▸ Selected text
⁂
If you already have someplace you can use as a survival retreat (not necessarily that cabin), do you have it stocked with the survival gear and supplies you’ll need? Do you have a secure source of water? Have you scouted the area for fishing and game? What about being prepared to start a survival garden and grow your own food? Are there any neighbors who might pose a risk? Just how well do you know that you can survive there?

Can You Do Anything Better?

No matter what you’re doing; you can always do it better. Back in my engineering days, I loved to hear someone say, “That’s the way we’ve always done it.” That simple sentence told me that nobody had bothered to look and see if there was a better way. Times change; and as they do, new equipment and new methods come to light. That’s just as true in the field of survival, as it is in business and industry.

Take something simple, like a bug out bag. Okay, they’re really not all that simple; but stick with me. I’ve had a bug out bag, in one form or another, for a good 50 years. But I don’t have the same bug out bag I had 50 years ago. For that matter, I don’t have the same bug out bag that I had 10 years ago… at least not totally the same. I find new gear that’s better than the old and make the necessary changes.

There are always new ideas cropping up in the prepping and survival community, whether those are new pieces of survival gear, new ideas about survival techniques, or new foods that we should add to our stockpile. Whatever it is, we need to evaluate whether it truly is better than what we’re already doing, and then make any changes that are warranted.

Let me be clear on this; new isn’t always better. I’ve seen a lot of “new” survival gear that was nothing more than gimmicks. The most “survival” that it was going to do was helping whoever is selling it to pay their bills. That’s fine; but I don’t need to buy it. On the other hand, some truly new gear is excellent and worth investing in. Those are the ones we need to seek out and decide if they are worth adding to our survival kits and bug out bags.

Pick a New Skill to Learn

But as we all know; survival isn’t just about the gear we have; it’s more about the skills we know. A skilled survivalist can make do with much less gear, either making things themselves or finding ways to get by without using some things.

But there’s more to this thing of learning skills, than just learning the basics of how to survive. Many preppers get into gardening or out-and-out homesteading, giving up their old life for a simpler, more self-sufficient one. Others have gone off-grid, in their efforts to gain self-sufficiency. Maybe that’s not for you; but you should at least look at the idea, before throwing it out.

The skills I’m most interested in seeing preppers learn though, are those which will help us rebuild some sort of society, post-disaster. Most of us believe that a TEOTWAWKI event is bound to happen, so that’s what we prepare for. But what about after that? Are we going to be content to leave our children living n a world where it’s all they can do to survive?

Many say that if the grid goes down, we’ll be living in the 1800s again. That’s not really true; because the people living in the 1800s had the skills and tools to survive in their world. We don’t have those tools and few have those skills today. But if society is going to survive, if our children and grandchildren are going to survive as something other than a reenactment of the cavemen, we’ll need the skills to rebuild that 1800s society. That means knowing things like blacksmithing, tanning hides, weaving fabric and a host of other “lost” skills.

This is someplace where we, as prepares, especially experienced preppers who are largely prepared, can make a huge difference. In learning these skills, we will have something valuable and marketable in a post-disaster world. Our ability to make practical things, which will help others do more than just barely survive, will become the basis of a reborn society; hopefully, one that is better than the society we live in today.
⁂
▸ Required work
a - From the survival article, list the "lost" skills it names as needed to rebuild an 1800s society.
b - According to the survival article, for how many years has the writer had a bug out bag in one form or another?
c - Rewrite the stretch of the survival article that opens with "No matter what" and closes with "the necessary changes.", putting "go bag" in place of "bug out bag" throughout.

▸ Study material
⁂
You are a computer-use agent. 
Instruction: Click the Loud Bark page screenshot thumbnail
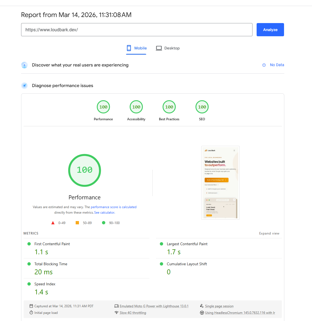(x=220, y=182)
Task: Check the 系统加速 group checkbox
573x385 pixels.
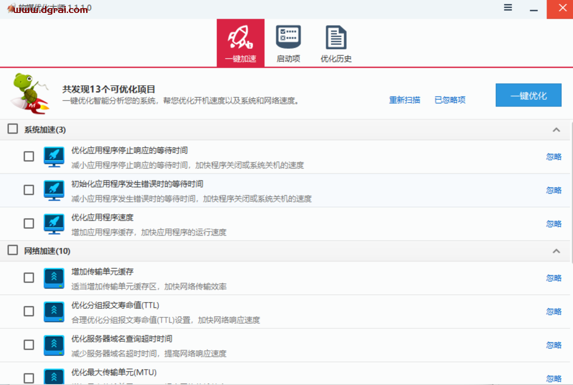Action: (x=12, y=129)
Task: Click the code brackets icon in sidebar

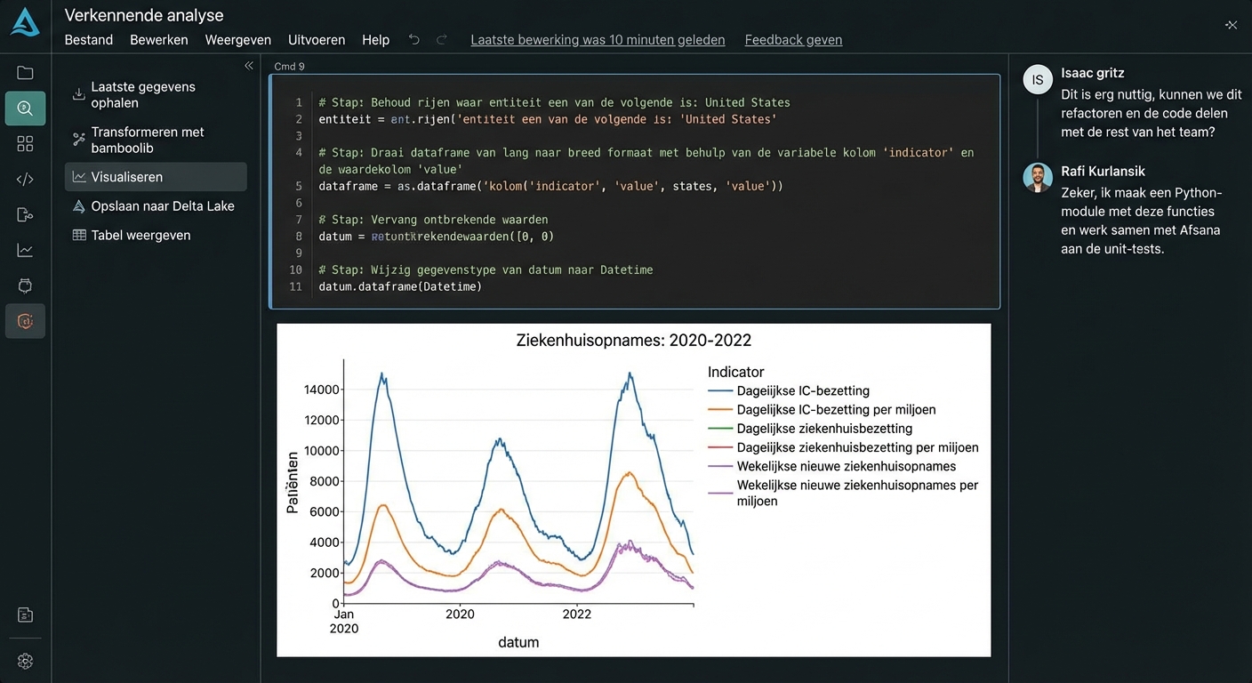Action: 25,180
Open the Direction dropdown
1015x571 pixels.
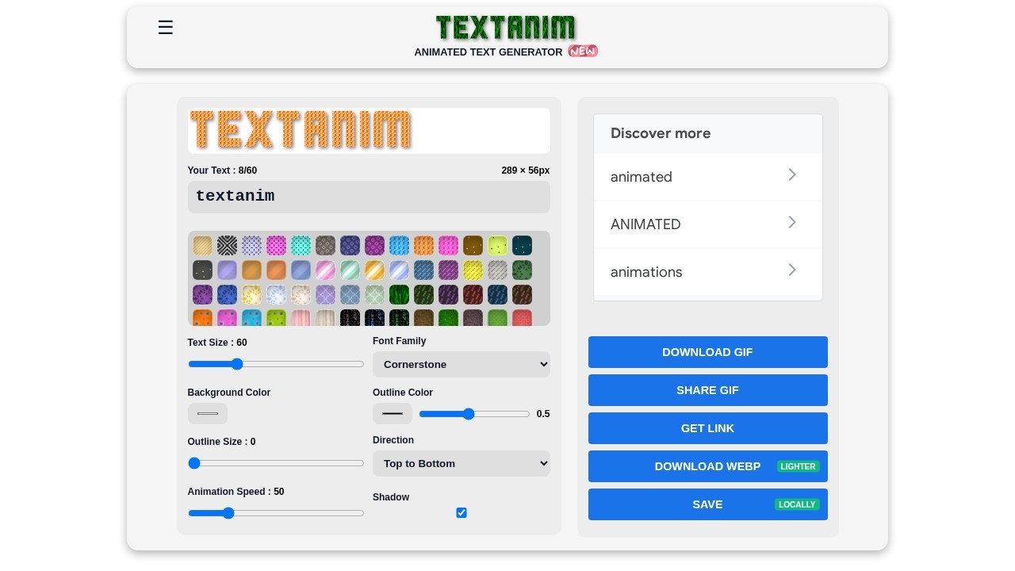(x=462, y=463)
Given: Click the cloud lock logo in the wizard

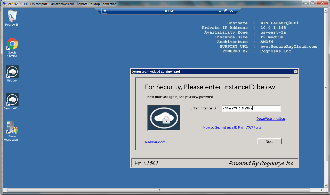Looking at the screenshot, I should click(x=164, y=118).
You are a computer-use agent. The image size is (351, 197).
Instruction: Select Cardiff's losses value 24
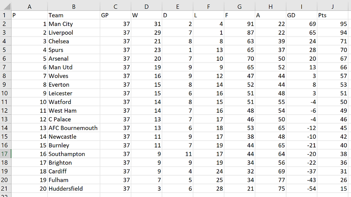(x=208, y=171)
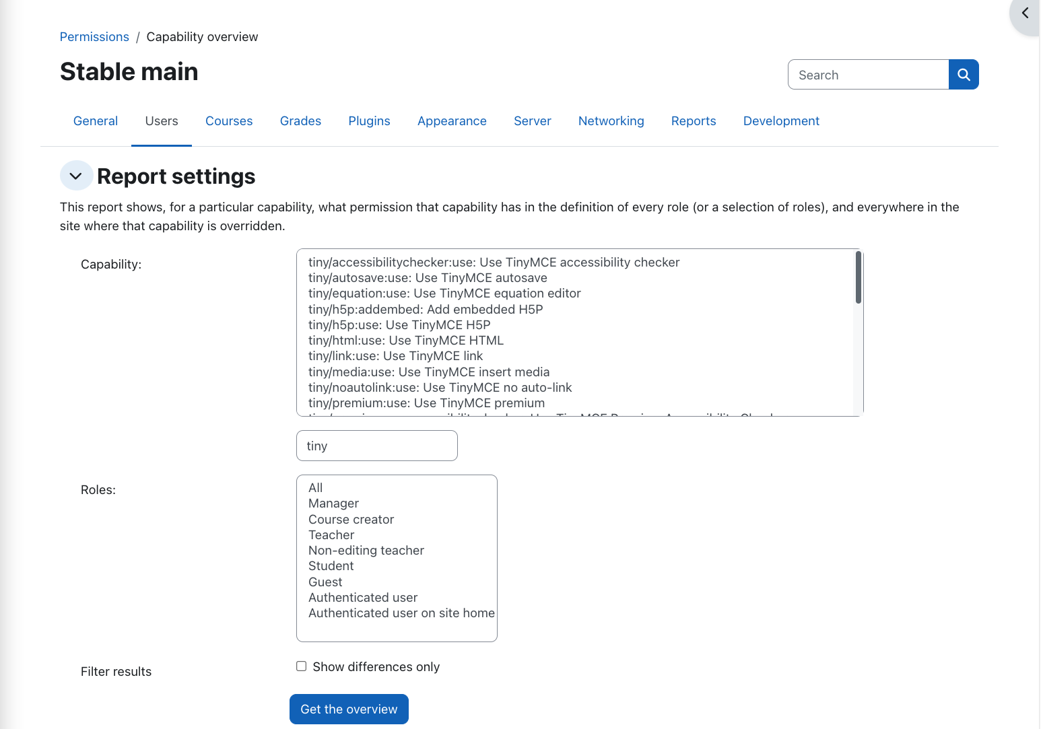This screenshot has width=1041, height=729.
Task: Select tiny/h5p:use capability in list
Action: point(399,325)
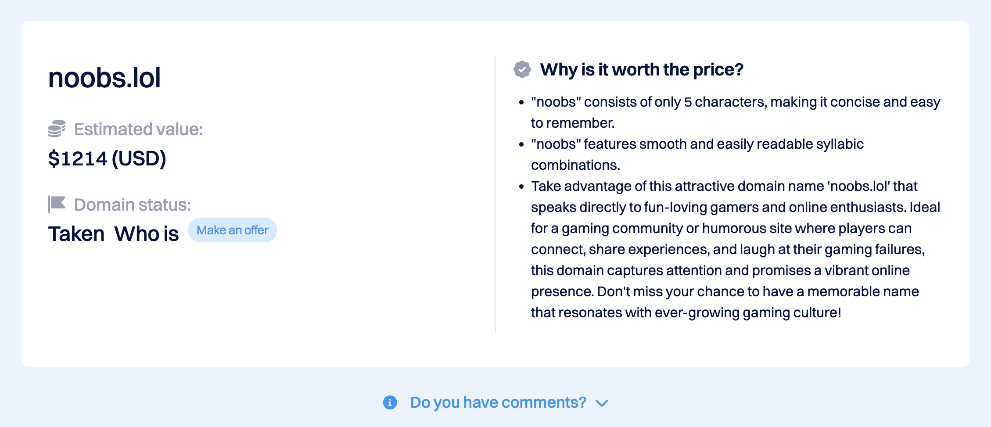The width and height of the screenshot is (991, 427).
Task: Click the bullet dot before the first point
Action: click(x=521, y=103)

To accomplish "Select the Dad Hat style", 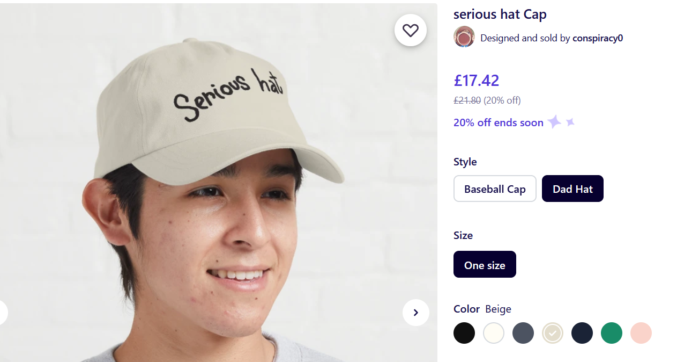I will click(572, 189).
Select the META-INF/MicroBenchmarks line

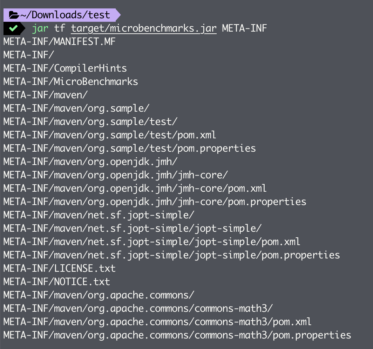(71, 82)
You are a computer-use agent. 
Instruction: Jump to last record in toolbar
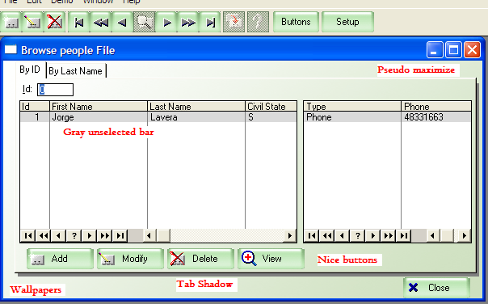tap(210, 22)
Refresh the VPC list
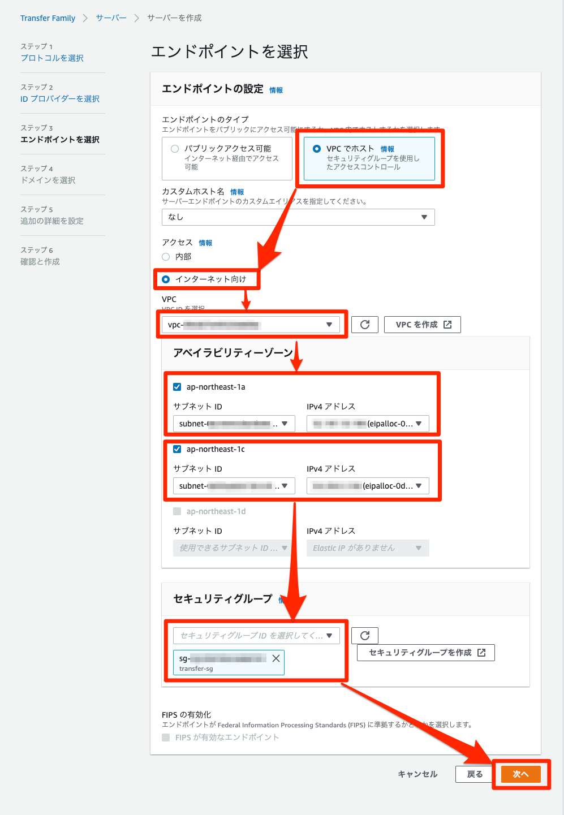Viewport: 564px width, 815px height. point(364,324)
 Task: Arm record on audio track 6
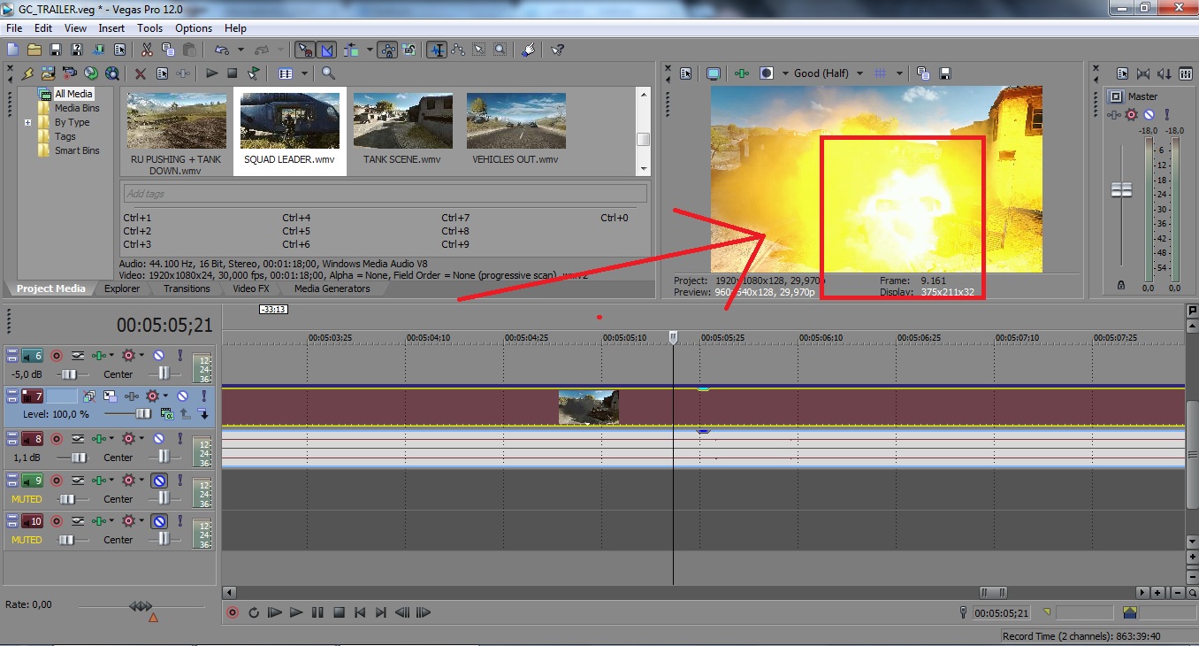tap(57, 356)
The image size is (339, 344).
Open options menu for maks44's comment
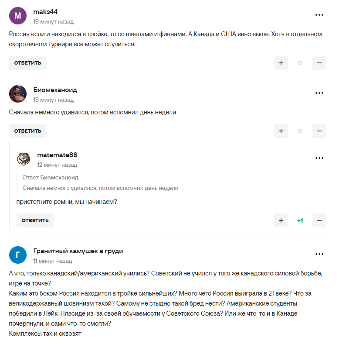click(x=319, y=15)
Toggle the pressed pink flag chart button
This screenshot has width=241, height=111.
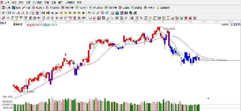[38, 13]
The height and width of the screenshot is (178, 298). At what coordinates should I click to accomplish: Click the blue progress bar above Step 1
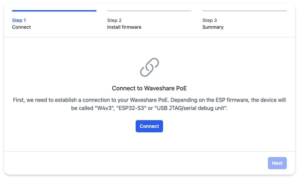coord(54,11)
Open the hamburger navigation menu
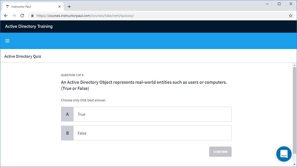This screenshot has height=167, width=297. (x=7, y=41)
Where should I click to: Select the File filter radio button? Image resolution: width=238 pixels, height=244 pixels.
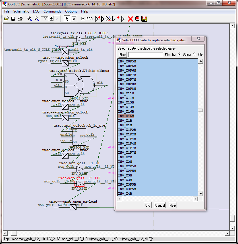pos(194,54)
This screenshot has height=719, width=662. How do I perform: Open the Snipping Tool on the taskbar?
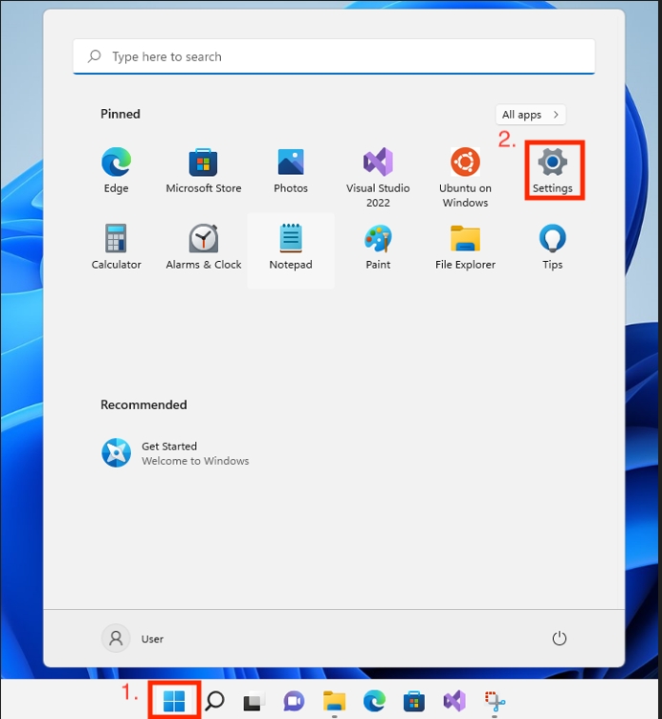pyautogui.click(x=494, y=702)
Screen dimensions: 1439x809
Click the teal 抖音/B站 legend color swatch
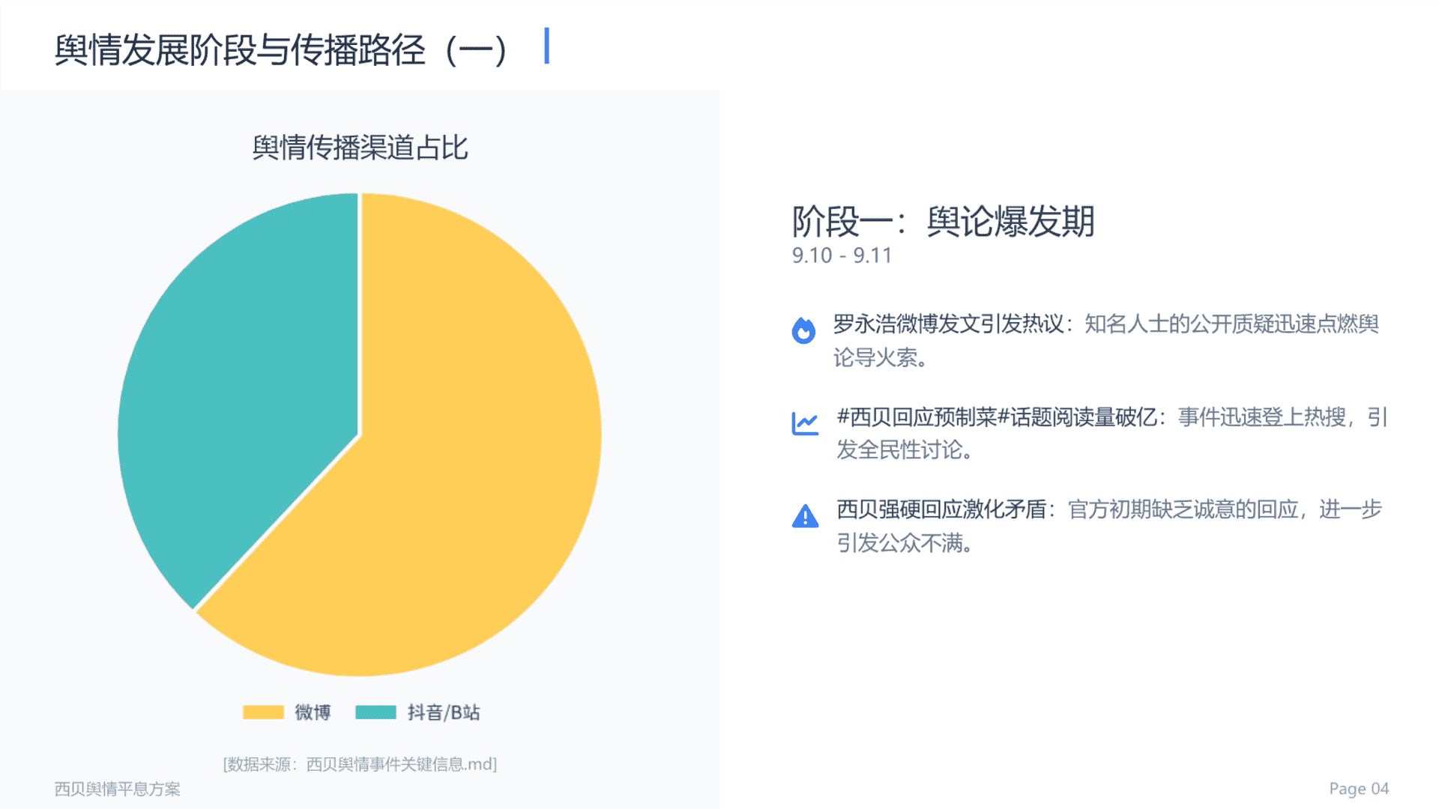[x=375, y=712]
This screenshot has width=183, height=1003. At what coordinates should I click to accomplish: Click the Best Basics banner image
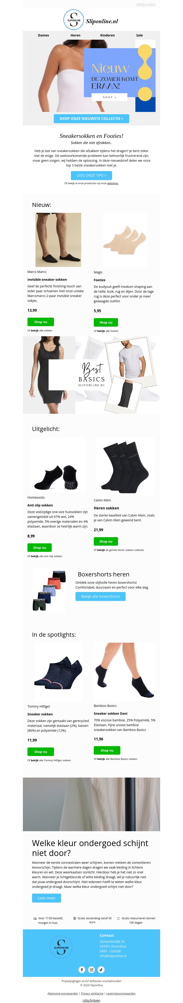[91, 375]
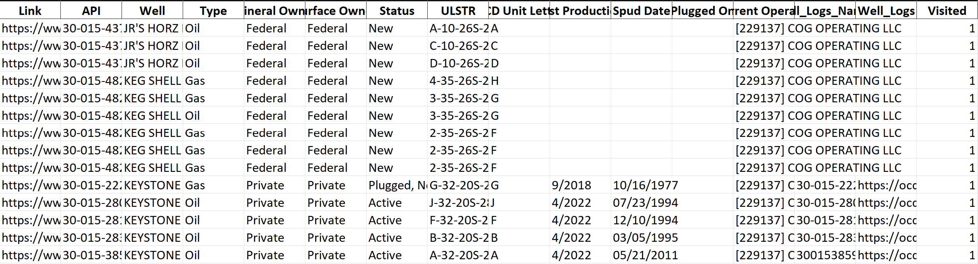Select the Well_Logs column header

click(x=886, y=11)
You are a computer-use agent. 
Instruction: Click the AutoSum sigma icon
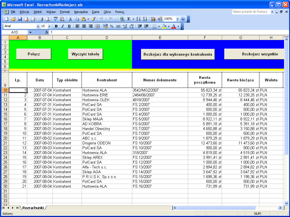129,19
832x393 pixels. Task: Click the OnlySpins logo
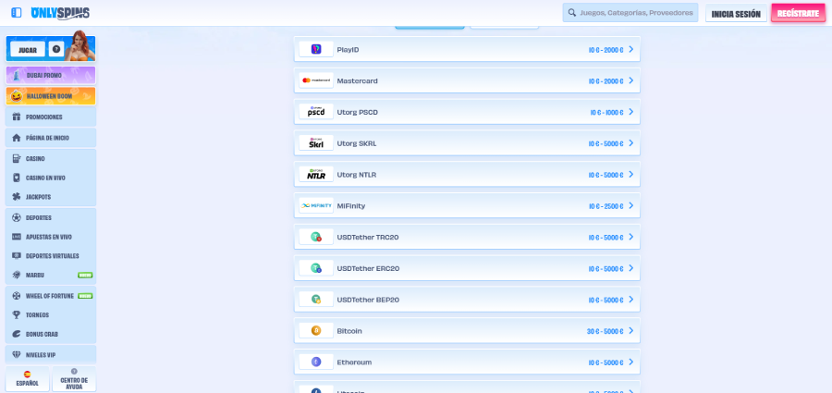coord(60,13)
⁂
▸ Solved tasks
a -
Blacksmithing
Tanning hides
Weaving fabric

b - A good 50 years.

c -
No matter what you’re doing; you can always do it better. Back in my engineering days, I loved to hear someone say, “That’s the way we’ve always done it.” That simple sentence told me that nobody had bothered to look and see if there was a better way. Times change; and as they do, new equipment and new methods come to light. That’s just as true in the field of survival, as it is in business and industry.

Take something simple, like a go bag. Okay, they’re really not all that simple; but stick with me. I’ve had a go bag, in one form or another, for a good 50 years. But I don’t have the same go bag I had 50 years ago. For that matter, I don’t have the same go bag that I had 10 years ago… at least not totally the same. I find new gear that’s better than the old and make the necessary changes.